== Task details ==
Turn the records below into a numbered list with one line per item, skipping blank lines. Leave the pictures out of your answer.

☆ ☆ ☆

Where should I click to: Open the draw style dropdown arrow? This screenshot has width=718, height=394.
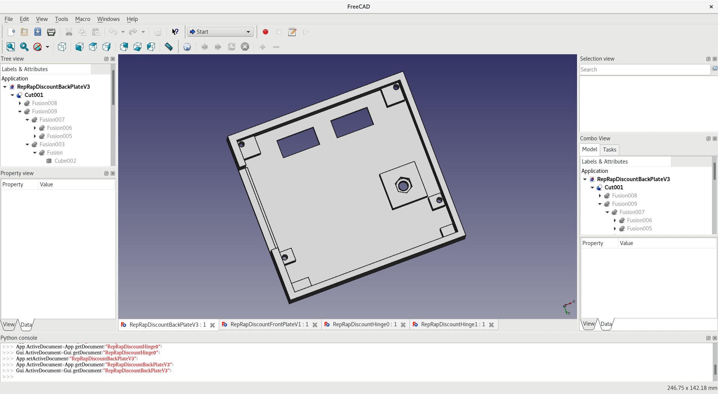pyautogui.click(x=47, y=47)
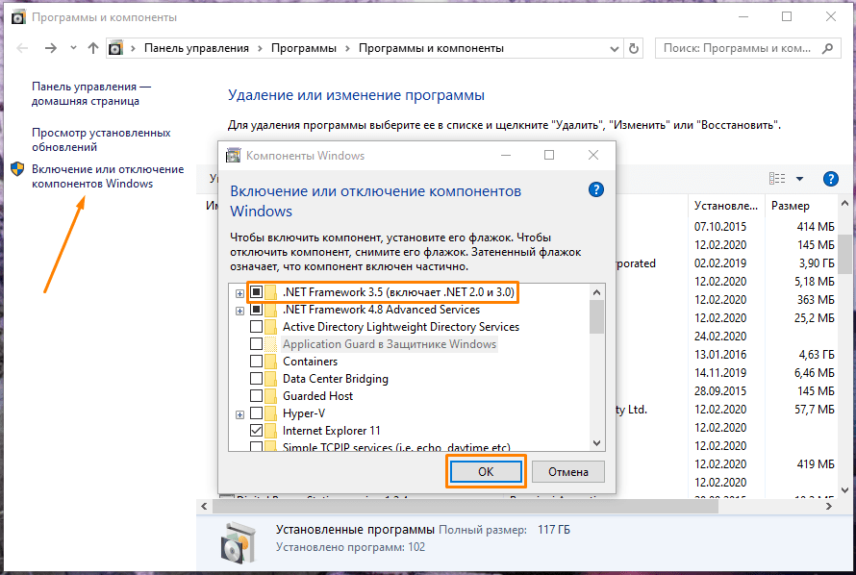Open the view options dropdown arrow
This screenshot has height=575, width=856.
[x=799, y=179]
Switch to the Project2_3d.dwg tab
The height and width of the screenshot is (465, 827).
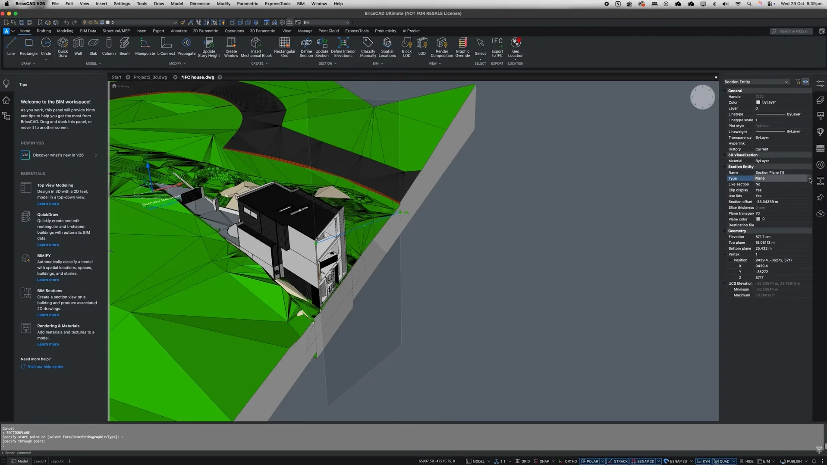coord(150,77)
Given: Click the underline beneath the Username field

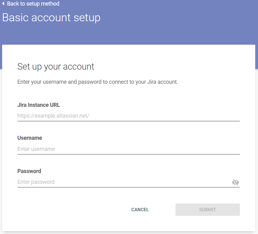Looking at the screenshot, I should [x=129, y=154].
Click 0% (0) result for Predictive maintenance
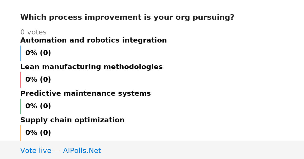The width and height of the screenshot is (304, 159). coord(38,106)
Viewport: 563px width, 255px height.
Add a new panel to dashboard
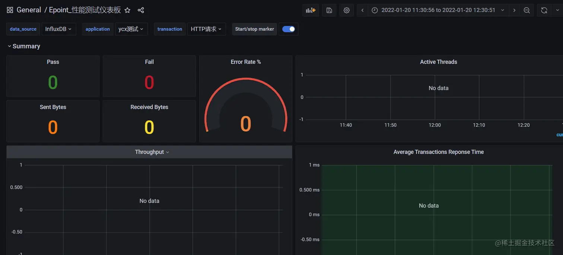[x=311, y=10]
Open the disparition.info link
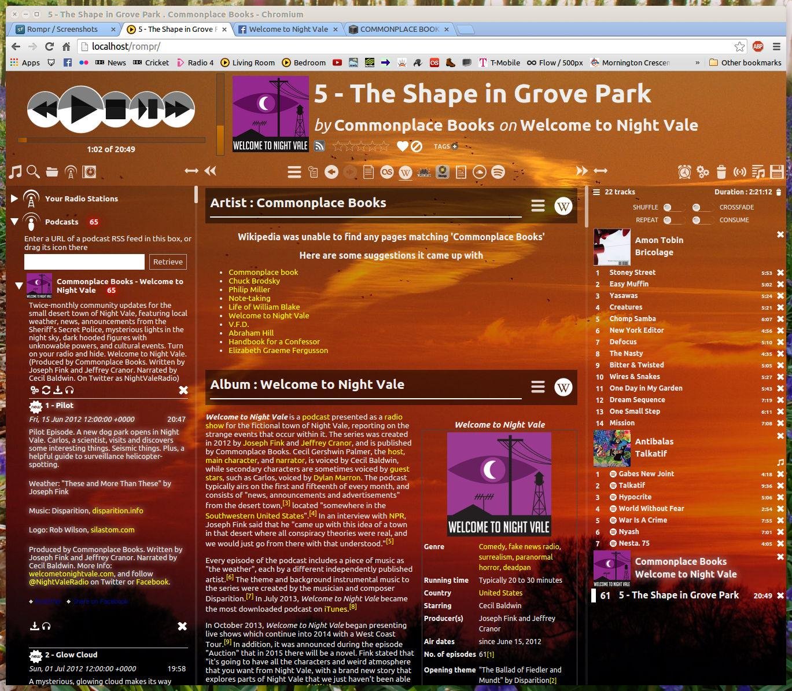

☆ ☆ ☆

== Response for this exercise ==
1. Where should I click to: Open the draw style dropdown arrow? This screenshot has width=718, height=394.
2. pyautogui.click(x=47, y=47)
3. Open the view options dropdown arrow
4. This screenshot has height=575, width=856.
5. [x=799, y=179]
6. Switch to the Project2_3d.dwg tab
7. The height and width of the screenshot is (465, 827).
8. coord(150,77)
9. Given: Click the underline beneath the Username field
10. Looking at the screenshot, I should [x=129, y=154].
11. Click 0% (0) result for Predictive maintenance
12. The width and height of the screenshot is (304, 159). coord(38,106)
13. Viewport: 563px width, 255px height.
14. Add a new panel to dashboard
15. [x=311, y=10]
16. Open the disparition.info link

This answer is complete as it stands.